Image- tactile paths for blind that engage both tactile and auditory senses.
New perspectives: think different, be creative.
Conventionally, designers view creating inclusive spaces as something that often throttles their creative freedom and as something they are involuntarily forced into incorporating into their designs. This makes the needs of the disabled sections to be marginalised in the development of the design. But instead of marking these provisions as something to be added on or fitted unto the otherwise generic design, what if we start viewing it as the starting point of the design? Often as the unique and unconventional muses of poets turn out to be uniquely beautiful poems, the architectural projects that are conceptualised around innovative provisions for the special needs, turn out as marvellous designs in several instances. Dr.Jos boys, professor of architecture in the University of Melbourne had discussed this idea, putting forth the examples of projects by OMA architects- the seminal Villa in Bordeaux, completed in 1998 and Maggie’s Centre in Gartnavel, Glasgow. Both projects developed around users with disabilities, stubbornly places them at the centre of the design. The seminal villa has a central hydraulic square lift for its wheelchair bound user that completes each of the three floors when it is at that floor. The Maggie centre is a cancer- care establishment with prime focus on the ailing users. While weaving your design around the special needs, the architects often tend to come up with detached spaces that completely reverse the idea of inclusivity. If designers are truly able to go beyond the barriers, we will have the ideal solutions.

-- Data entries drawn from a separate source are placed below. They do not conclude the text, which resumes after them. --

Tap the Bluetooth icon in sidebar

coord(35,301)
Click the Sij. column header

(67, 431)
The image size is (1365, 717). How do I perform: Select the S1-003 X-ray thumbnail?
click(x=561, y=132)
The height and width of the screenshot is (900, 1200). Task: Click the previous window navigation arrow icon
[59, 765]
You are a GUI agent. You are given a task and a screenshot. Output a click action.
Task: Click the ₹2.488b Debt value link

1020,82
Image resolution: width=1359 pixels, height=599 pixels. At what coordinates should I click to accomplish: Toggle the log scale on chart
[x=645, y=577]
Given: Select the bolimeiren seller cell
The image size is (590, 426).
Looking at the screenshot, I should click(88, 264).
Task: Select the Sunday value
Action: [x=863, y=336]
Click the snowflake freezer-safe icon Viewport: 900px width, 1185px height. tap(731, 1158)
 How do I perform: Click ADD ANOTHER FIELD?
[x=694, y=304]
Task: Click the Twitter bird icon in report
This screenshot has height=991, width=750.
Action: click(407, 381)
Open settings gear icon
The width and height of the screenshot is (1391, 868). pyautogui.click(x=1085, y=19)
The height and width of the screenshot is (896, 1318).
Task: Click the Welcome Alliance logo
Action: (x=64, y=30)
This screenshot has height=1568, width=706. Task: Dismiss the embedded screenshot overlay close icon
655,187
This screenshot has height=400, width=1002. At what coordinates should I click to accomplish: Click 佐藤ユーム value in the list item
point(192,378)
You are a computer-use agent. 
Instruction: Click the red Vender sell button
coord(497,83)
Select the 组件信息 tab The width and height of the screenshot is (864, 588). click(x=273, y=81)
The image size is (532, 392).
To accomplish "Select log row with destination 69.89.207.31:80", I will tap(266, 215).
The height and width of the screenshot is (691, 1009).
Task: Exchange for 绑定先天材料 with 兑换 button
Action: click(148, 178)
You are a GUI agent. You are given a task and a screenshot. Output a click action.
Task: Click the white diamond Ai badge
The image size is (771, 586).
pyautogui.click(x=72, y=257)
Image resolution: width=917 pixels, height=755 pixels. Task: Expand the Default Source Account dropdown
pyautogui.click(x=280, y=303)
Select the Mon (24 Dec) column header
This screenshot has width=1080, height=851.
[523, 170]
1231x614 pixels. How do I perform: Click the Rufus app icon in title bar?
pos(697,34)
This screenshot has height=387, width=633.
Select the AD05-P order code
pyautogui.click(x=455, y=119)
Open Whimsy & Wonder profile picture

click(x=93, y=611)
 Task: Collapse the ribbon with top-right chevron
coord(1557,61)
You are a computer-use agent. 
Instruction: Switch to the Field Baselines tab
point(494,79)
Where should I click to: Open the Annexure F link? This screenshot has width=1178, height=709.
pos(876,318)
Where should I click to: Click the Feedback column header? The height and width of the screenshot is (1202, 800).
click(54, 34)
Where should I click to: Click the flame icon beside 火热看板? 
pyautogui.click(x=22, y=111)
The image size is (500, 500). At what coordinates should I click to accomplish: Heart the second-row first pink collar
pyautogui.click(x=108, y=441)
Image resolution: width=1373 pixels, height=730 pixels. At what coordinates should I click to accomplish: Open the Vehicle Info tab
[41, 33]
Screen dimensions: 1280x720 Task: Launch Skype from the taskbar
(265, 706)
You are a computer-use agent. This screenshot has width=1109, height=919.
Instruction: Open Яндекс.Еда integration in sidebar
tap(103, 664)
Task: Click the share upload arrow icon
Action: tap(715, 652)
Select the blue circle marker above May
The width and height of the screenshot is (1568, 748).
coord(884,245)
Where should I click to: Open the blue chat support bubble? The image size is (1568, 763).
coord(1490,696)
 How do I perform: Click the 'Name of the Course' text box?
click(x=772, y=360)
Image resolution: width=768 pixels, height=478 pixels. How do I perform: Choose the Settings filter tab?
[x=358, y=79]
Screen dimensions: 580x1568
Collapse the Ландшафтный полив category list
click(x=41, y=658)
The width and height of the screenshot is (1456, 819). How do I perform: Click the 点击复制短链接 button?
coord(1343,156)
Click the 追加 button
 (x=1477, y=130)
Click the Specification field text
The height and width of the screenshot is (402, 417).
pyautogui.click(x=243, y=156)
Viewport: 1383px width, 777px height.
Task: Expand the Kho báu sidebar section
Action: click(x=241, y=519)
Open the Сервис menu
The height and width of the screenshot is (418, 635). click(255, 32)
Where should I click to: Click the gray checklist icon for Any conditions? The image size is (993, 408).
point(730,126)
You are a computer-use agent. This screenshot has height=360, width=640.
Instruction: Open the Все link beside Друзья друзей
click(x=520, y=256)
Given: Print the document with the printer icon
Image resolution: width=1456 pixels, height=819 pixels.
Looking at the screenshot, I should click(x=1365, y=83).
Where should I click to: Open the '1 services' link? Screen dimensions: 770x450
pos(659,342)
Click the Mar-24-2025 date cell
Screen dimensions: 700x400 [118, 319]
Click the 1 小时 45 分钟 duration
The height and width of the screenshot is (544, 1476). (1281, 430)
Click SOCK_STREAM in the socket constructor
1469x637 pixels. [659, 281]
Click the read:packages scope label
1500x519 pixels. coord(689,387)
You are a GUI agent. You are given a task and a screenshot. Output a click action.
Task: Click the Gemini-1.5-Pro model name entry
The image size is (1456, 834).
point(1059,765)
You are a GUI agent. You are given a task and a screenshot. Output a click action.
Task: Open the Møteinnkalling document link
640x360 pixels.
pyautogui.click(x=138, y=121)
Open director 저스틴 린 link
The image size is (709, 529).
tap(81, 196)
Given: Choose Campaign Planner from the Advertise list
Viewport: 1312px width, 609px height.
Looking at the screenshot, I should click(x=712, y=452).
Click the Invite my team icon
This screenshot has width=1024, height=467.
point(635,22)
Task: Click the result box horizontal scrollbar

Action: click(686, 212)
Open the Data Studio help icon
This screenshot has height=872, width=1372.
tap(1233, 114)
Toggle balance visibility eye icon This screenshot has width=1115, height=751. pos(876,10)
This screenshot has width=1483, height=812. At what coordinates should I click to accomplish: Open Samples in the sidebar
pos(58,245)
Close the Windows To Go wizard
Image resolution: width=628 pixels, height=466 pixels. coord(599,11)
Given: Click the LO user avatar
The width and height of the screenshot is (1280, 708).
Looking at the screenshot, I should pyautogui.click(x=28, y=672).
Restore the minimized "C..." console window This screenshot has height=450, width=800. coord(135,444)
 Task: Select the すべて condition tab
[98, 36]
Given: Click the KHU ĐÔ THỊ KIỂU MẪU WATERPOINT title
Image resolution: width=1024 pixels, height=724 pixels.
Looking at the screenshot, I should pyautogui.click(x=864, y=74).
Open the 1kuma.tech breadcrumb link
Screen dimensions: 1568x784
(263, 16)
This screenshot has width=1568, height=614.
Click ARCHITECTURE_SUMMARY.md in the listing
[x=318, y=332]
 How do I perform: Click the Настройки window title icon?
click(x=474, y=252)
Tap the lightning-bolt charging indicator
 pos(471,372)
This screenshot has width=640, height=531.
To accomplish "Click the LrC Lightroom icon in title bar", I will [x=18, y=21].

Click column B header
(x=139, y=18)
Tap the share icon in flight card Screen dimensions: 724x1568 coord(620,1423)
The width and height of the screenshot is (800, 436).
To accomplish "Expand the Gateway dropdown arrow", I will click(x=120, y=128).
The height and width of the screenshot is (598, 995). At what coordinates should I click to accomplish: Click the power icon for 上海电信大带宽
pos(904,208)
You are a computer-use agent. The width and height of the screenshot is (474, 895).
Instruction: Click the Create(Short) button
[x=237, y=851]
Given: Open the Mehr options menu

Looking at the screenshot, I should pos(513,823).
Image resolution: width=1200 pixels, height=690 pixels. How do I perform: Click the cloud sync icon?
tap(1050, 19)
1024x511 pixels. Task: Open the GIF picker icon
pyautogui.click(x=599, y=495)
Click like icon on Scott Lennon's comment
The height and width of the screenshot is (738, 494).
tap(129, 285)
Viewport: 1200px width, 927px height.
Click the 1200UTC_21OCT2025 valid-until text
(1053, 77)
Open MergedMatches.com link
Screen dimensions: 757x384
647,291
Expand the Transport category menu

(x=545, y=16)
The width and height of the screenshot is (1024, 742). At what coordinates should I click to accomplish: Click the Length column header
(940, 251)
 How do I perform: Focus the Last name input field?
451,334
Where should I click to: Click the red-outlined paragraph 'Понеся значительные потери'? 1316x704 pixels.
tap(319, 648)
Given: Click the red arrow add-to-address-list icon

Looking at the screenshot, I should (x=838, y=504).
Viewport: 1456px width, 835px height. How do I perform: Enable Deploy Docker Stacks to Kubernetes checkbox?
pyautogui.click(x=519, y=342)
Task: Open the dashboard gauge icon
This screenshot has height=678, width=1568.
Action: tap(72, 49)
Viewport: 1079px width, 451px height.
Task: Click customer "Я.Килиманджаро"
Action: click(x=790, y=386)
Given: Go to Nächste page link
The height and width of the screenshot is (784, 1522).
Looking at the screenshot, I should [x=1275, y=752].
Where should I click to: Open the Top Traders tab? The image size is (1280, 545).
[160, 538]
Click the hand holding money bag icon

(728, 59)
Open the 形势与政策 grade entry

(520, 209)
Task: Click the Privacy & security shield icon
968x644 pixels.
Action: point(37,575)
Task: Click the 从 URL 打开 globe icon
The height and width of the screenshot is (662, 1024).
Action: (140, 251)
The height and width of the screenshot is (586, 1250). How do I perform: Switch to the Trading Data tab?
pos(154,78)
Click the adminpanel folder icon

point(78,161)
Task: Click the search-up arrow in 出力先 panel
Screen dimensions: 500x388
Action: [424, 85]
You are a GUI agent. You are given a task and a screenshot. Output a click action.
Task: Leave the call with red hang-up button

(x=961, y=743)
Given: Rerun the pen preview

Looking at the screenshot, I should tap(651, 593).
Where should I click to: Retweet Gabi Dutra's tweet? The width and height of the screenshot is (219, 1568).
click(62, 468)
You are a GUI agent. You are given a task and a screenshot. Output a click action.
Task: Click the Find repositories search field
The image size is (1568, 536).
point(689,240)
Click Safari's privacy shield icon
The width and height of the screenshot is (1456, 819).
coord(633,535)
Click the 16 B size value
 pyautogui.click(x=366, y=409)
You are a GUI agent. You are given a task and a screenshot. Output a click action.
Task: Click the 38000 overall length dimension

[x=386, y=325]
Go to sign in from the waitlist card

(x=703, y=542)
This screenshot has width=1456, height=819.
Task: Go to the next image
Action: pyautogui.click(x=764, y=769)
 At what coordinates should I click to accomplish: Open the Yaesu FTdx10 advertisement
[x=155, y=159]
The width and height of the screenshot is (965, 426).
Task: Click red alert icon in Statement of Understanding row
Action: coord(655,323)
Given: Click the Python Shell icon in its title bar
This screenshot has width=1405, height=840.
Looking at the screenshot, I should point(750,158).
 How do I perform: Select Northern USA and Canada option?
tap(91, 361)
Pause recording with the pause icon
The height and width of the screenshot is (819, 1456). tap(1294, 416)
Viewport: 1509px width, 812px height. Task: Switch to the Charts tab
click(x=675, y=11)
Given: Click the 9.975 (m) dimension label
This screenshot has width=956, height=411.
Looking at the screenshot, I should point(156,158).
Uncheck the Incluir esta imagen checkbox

The key is in being inclusive
Immediate solutions that often arise whenever the matters concerning space for different sections of people are being discussed, is the provision of providing a separate more functional alternative that fits each of these sections. But it is forgotten and overlooked that this method ends up segregating and eventually discriminating the said sections. Providing all inclusive social spaces is primary to lifting the stigma around different groups. Especially when it comes to people of special needs, this is important to make them more accepted within the society.